Work to complete
Print the data again, exactly.

Given records
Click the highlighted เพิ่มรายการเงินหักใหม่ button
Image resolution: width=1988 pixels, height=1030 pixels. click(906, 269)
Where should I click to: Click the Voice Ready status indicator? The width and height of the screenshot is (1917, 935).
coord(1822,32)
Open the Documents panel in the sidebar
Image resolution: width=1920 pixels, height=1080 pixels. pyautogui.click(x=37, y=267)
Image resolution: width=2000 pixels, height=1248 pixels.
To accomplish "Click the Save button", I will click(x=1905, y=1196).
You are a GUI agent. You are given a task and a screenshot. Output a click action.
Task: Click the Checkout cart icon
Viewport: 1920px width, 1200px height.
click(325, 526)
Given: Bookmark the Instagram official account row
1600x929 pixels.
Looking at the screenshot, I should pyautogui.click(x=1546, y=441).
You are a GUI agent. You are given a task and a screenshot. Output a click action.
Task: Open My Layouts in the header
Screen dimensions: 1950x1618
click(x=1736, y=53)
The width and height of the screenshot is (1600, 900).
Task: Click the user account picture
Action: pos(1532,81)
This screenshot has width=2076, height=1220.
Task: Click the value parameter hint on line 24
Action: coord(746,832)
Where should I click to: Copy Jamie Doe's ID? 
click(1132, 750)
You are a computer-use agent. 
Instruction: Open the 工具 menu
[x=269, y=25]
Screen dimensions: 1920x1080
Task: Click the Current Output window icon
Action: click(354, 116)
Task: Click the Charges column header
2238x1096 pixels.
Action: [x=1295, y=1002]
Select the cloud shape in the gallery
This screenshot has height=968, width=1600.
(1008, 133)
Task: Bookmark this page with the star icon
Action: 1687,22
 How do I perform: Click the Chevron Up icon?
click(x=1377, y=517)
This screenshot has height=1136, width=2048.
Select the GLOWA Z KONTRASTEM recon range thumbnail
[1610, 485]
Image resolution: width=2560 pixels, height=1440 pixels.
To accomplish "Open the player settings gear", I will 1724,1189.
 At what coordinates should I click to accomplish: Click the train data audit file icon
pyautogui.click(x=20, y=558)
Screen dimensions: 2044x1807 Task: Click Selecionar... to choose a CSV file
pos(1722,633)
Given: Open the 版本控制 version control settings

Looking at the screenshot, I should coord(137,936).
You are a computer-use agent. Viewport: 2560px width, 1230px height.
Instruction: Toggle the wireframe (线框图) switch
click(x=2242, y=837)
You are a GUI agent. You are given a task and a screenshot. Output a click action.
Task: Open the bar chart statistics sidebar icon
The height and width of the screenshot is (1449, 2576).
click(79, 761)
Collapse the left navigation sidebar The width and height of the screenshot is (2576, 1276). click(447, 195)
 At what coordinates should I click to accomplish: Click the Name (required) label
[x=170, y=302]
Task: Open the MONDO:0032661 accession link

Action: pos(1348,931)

Task answer
Click the highlighted เพิ่มรายการเงินหักใหม่ button
Image resolution: width=1988 pixels, height=1030 pixels. click(906, 269)
Where should I click to: Click the Voice Ready status indicator? The width and height of the screenshot is (1917, 935).
coord(1822,32)
Open the Documents panel in the sidebar
Image resolution: width=1920 pixels, height=1080 pixels. pyautogui.click(x=37, y=267)
Image resolution: width=2000 pixels, height=1248 pixels.
To accomplish "Click the Save button", I will click(x=1905, y=1196).
You are a GUI agent. You are given a task and a screenshot. Output a click action.
Task: Click the Checkout cart icon
Viewport: 1920px width, 1200px height.
click(325, 526)
Given: Bookmark the Instagram official account row
1600x929 pixels.
Looking at the screenshot, I should pyautogui.click(x=1546, y=441).
You are a GUI agent. You are given a task and a screenshot. Output a click action.
Task: Open My Layouts in the header
Screen dimensions: 1950x1618
click(x=1736, y=53)
The width and height of the screenshot is (1600, 900).
Task: Click the user account picture
Action: pos(1532,81)
This screenshot has width=2076, height=1220.
Task: Click the value parameter hint on line 24
Action: coord(746,832)
Where should I click to: Copy Jamie Doe's ID? 
click(1132, 750)
You are a computer-use agent. 
Instruction: Open the 工具 menu
[x=269, y=25]
Screen dimensions: 1920x1080
Task: Click the Current Output window icon
Action: click(354, 116)
Task: Click the Charges column header
2238x1096 pixels.
Action: [x=1295, y=1002]
Select the cloud shape in the gallery
This screenshot has height=968, width=1600.
(1008, 133)
Task: Bookmark this page with the star icon
Action: 1687,22
 How do I perform: Click the Chevron Up icon?
click(x=1377, y=517)
This screenshot has height=1136, width=2048.
Select the GLOWA Z KONTRASTEM recon range thumbnail
[1610, 485]
Image resolution: width=2560 pixels, height=1440 pixels.
To accomplish "Open the player settings gear", I will 1724,1189.
 At what coordinates should I click to accomplish: Click the train data audit file icon
pyautogui.click(x=20, y=558)
Screen dimensions: 2044x1807 Task: Click Selecionar... to choose a CSV file
pos(1722,633)
Given: Open the 版本控制 version control settings

Looking at the screenshot, I should coord(137,936).
You are a computer-use agent. Viewport: 2560px width, 1230px height.
Instruction: Toggle the wireframe (线框图) switch
click(x=2242, y=837)
You are a GUI agent. You are given a task and a screenshot. Output a click action.
Task: Open the bar chart statistics sidebar icon
The height and width of the screenshot is (1449, 2576).
click(79, 761)
Collapse the left navigation sidebar The width and height of the screenshot is (2576, 1276). click(447, 195)
 At what coordinates should I click to accomplish: Click the Name (required) label
[x=170, y=302]
Task: Open the MONDO:0032661 accession link

Action: pos(1348,931)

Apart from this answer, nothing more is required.